We barely spoke for the rest of the day. I was reluctant to leave the conversation as such, but I could tell there was little else to say. For his part, Scott seemed perfectly inclined to leave it at that. He was appreciative of the sentiment, but he also recognized the difficulty with which my words were spoken. Whether or not he had taken the old man’s words to heart, I couldn’t tell. Two nurses carted the old man out an hour later and we nodded to him silently. Scott didn’t speak again until I was getting up to run out for lunch. As I pushed my chair out of the way, he cleared his throat weakly.
“I’m not going to ask you if really meant all that earlier; I know you’re not much of a liar. It just makes me want to live even more, you know? If I’m such a big deal for you, it seems like I need to be around.”
“Well sure,” said scrambling for the right words. “I’d rather you be around too, but you know I’ll always remember you, yeah? I won’t forget.” Scott looked displeased by this.
“That’s a living comfort; the idea of me being remembered I mean. How is that going to help me when I’m dead?”
“Well, if you don’t mind me saying, what else is there?” He looked at me with a perplexed expression. “Living comforts I mean,” I continued. “I can’t give you anything that will comfort you when you’re dead, Scott. At least, I don’t think I can.”

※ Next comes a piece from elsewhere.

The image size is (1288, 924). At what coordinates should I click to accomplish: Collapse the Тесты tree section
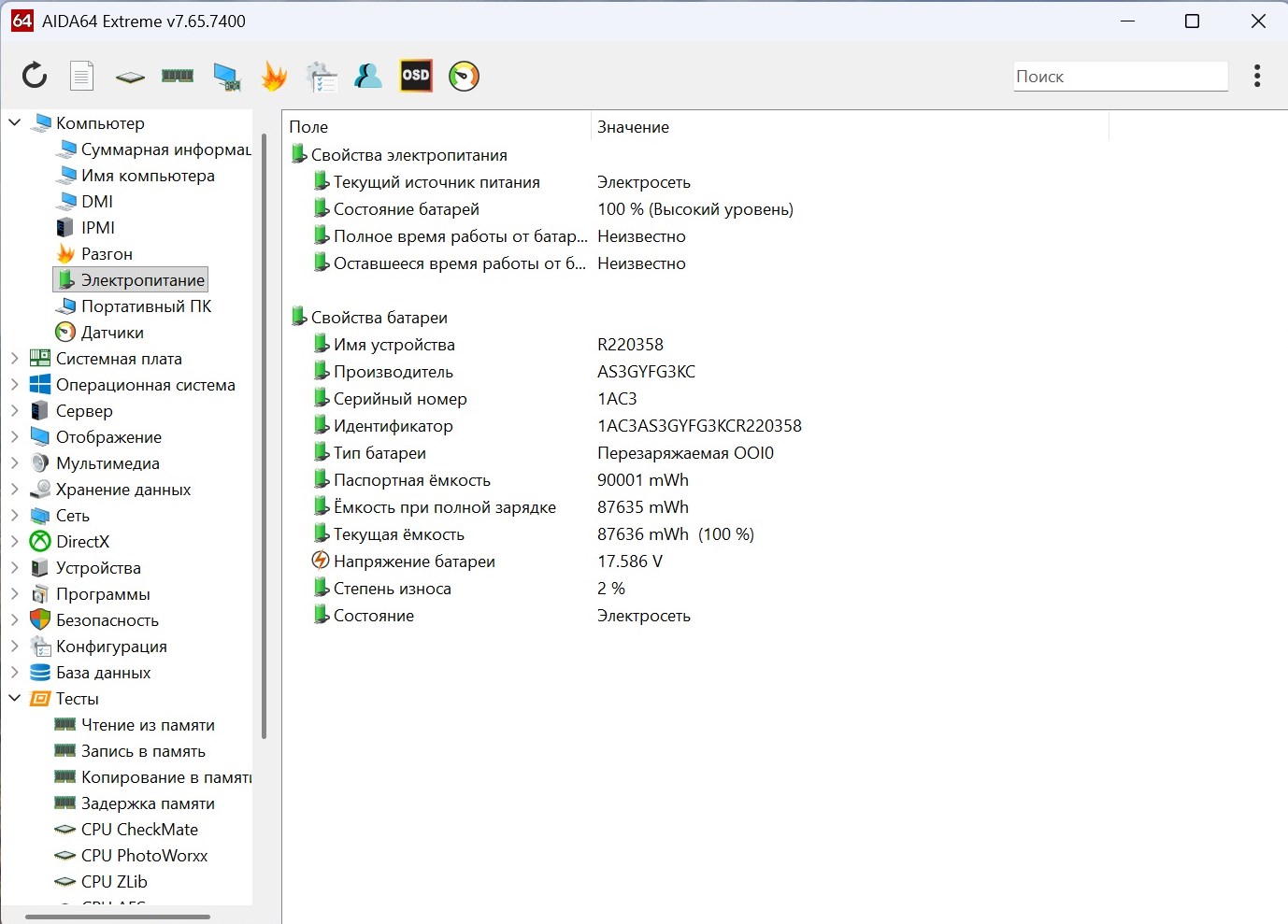point(15,698)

“I suppose so,” Scott said with a limp nod. “I guess that’s all there is then, huh? Not to put too fine point on it.” I sighed and sat back down in the chair. He looked me in the eyes and broke into tired smile.
“I suppose I’ve learned just about all I’m gonna learn by now, eh?”
“Hey, slow down there, Scott,” I said, unwilling to allow him to continue his current train of thought. “I’m sure we can find you another lesson or two.” Scott shook his head, his smile unwavering.
“No, I don’t think so. I can really feel it finally; more than just weakness. Every breath is getting just a little harder. I think we both know where this is going.” I shook my head, but I knew he was right. He reached over and grabbed my arm and I scooted a little closer.
“My parents will be here soon and they’ll tell the family, but you’d better tell all our friends. Go get Bridget too, huh? She told me she wanted to be here for both of us if she could.” I nodded, a hot tear escaping down my face. He nodded back and let go of my arm. I paused for a moment, not sure what to do. Scott looked up at the clock by his bedside and took a deep breath. Something in the back of my mind begged me to find something else to say, but nothing came. Standing up, I gave him one last smile and turned away. The instruments hummed and the monitors beeped and the afternoon sun peaked through the hospital windows to warm the last hours in the life of my best friend.